The AMF's Enforcement Committee fines EDF and its former Chairman and Chief Executive Officer for disseminating false information about the project to build a nuclear plant at Hinkley Point in the United Kingdom

In its decision of 28 July 2020, the Enforcement Committee imposed a fine of €5,000,000 on EDF for disseminating false information in a news release dated 8 October 2014. It also imposed a fine of €50,000 on Mr Henri Proglio, EDF’s Chairman and Chief Executive Officer on the date of the disputed news release. However, it dismissed a breach alleged against EDF of failing to disclose insider information promptly, and cleared its current Chairman and Chief Executive Officer, against whom this breach had been alleged.

After acquiring British Energy in 2009, EDF launched a construction project for a nuclear plant with two European pressurized reactors (EPR) at the Hinkley Point C site in Somerset in the United Kingdom (the “HPC project”).

On 21 October 2013, EDF announced that it had entered into an agreement with the British government on the key commercial terms of the contracts relating to the HPC project, including the confirmation that the HPC project would receive a financing guarantee from the British government, according to terms and conditions to be defined. 

Then, in a news release of 8 October 2014 announcing the approval by the European Commission of the agreement relating to the HPC project under State aid rules, EDF informed the market that following the decision of the Commission, "the main elements of the agreements of October 2013 remained unchanged […]".

The Enforcement Committee found that, by mentioning in the news release of 8 October 2014 that the 2013 agreements remained "unchanged", when there had in fact been significant changes to the financing plan by guaranteed debt, EDF had disseminated false information likely to set the share price at an abnormal or artificial level. The Committee found that this breach was also established against Mr Proglio, EDF’s Chairman and Chief Executive Officer, on the date of the disputed news release, who was responsible for the company's financial disclosure and had reviewed the content of the news release before publication.

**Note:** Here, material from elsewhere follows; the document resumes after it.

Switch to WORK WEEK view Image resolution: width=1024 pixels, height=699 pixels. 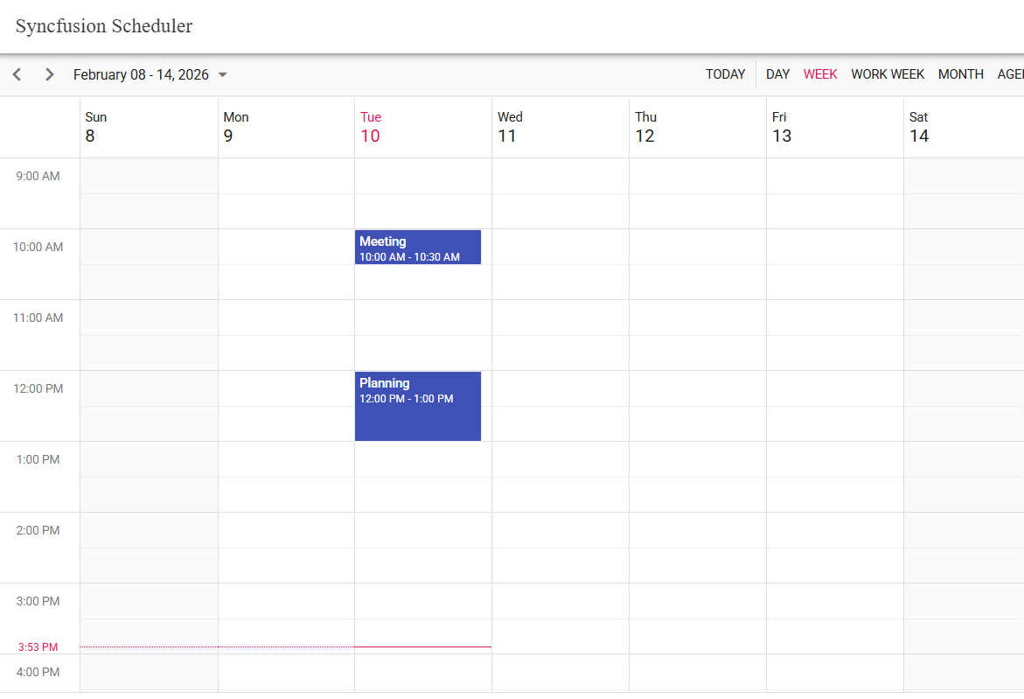click(888, 74)
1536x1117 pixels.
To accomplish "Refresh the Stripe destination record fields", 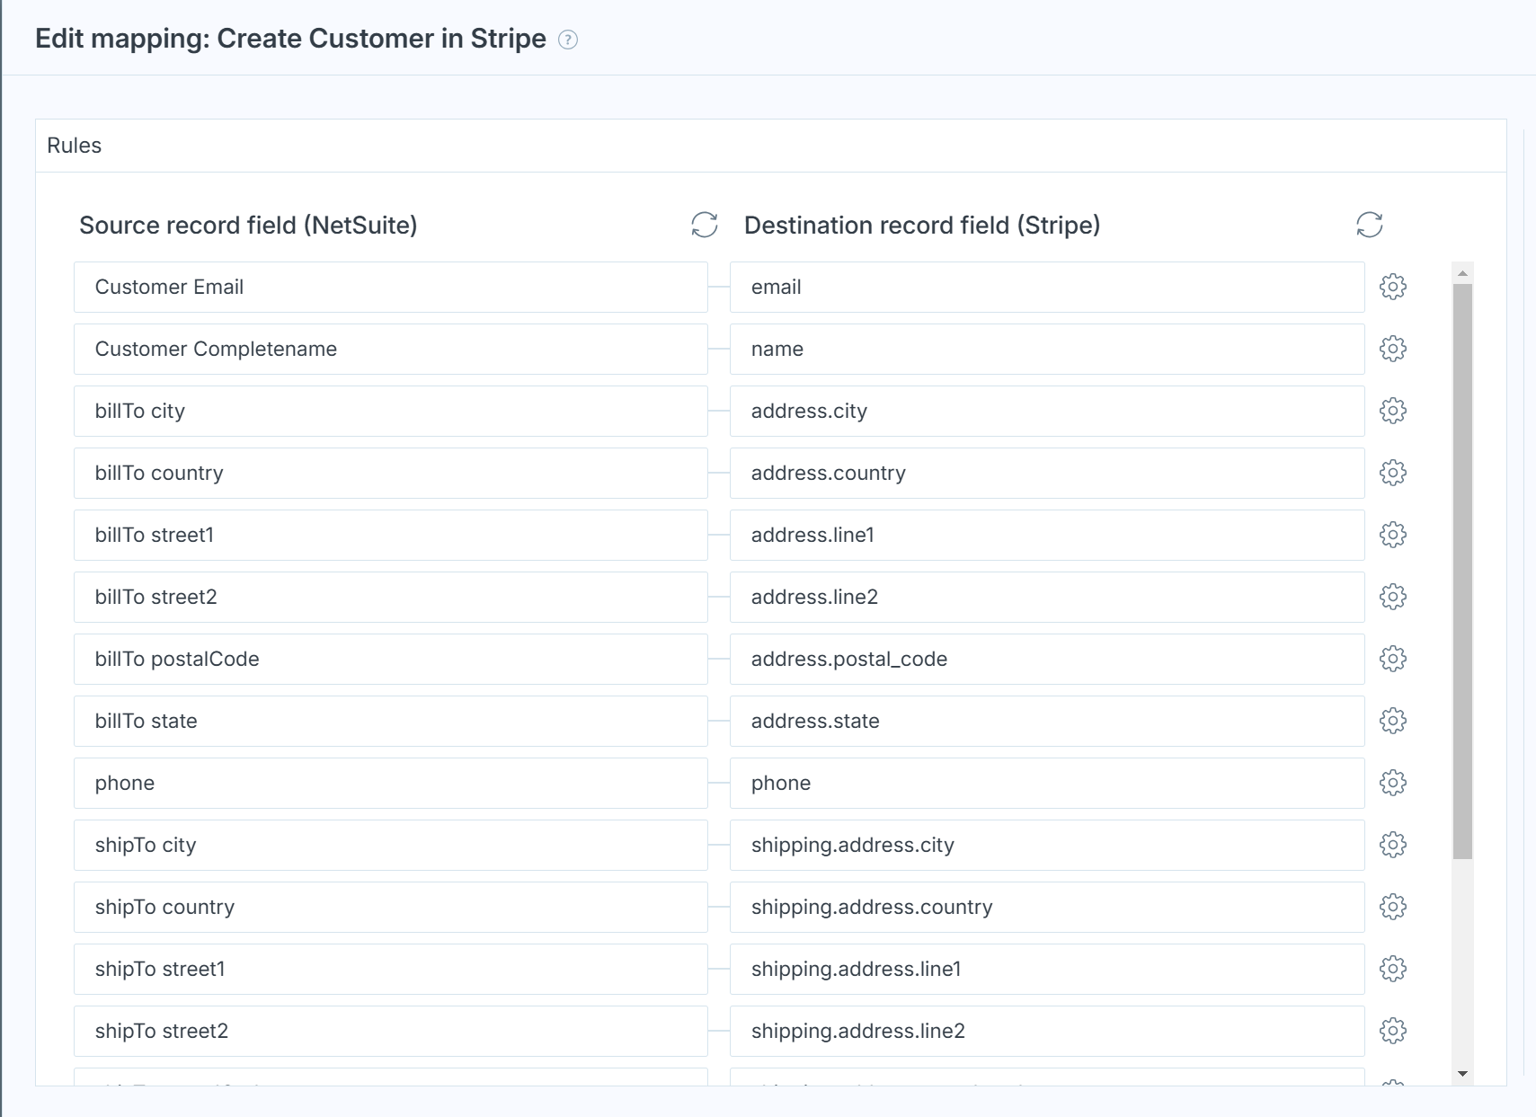I will click(1369, 225).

The AMF Board also alleged that EDF and its current Chairman and Chief Executive Officer had failed to disclose, as soon as possible after 17 June 2015, information about the decision by the EDF’s management to continue the HPC project under the new context of full consolidation into the group's accounts and subject to substantial financial restructuring measures, which was inside information on 22 June 2015 at the latest, but was disclosed to the public only on 21 September 2015.

The Enforcement Committee found that this new orientation of the project was still only a working assumption on 17 June 2015, and was conditional on negotiations with other investors, on the European Commission choosing not to bring into question its decision of 8 October 2014 (which was not known until 18 September 2015), and on the British government's support for the projected changes, which occurs during the five-day official visit of the Chancellor of the Exchequer of the United Kingdom to China from 19 September 2015. For the Enforcement Committee, it was only after the events of 18 and 19 September 2015, which cannot be discounted as mere vagaries and were decisive in the decision-making process of EDF's management, that the information came to constitute inside information. The Committee considered that in disclosing this information on 21 September 2015, the first business day after the date on which the information became inside information, EDF had not breached its obligation to disclose "as soon as possible". The Enforcement Committee therefore concluded that EDF and its current Chairman and Chief Executive Officer were cleared of this second alleged breach.

An appeal may be lodged against this decision.



About the Enforcement Committee 
The Enforcement Committee, which is made up of judges and professionals, has total freedom to make decisions. It can impose sanctions on any person or company whose practices contravene laws and regulations that fall within the jurisdiction of the AMF. It ratifies settlement agreements signed by the Secretary General and respondents. And it takes part in the AMF’s educational efforts by clarifying financial regulations when explaining its decisions.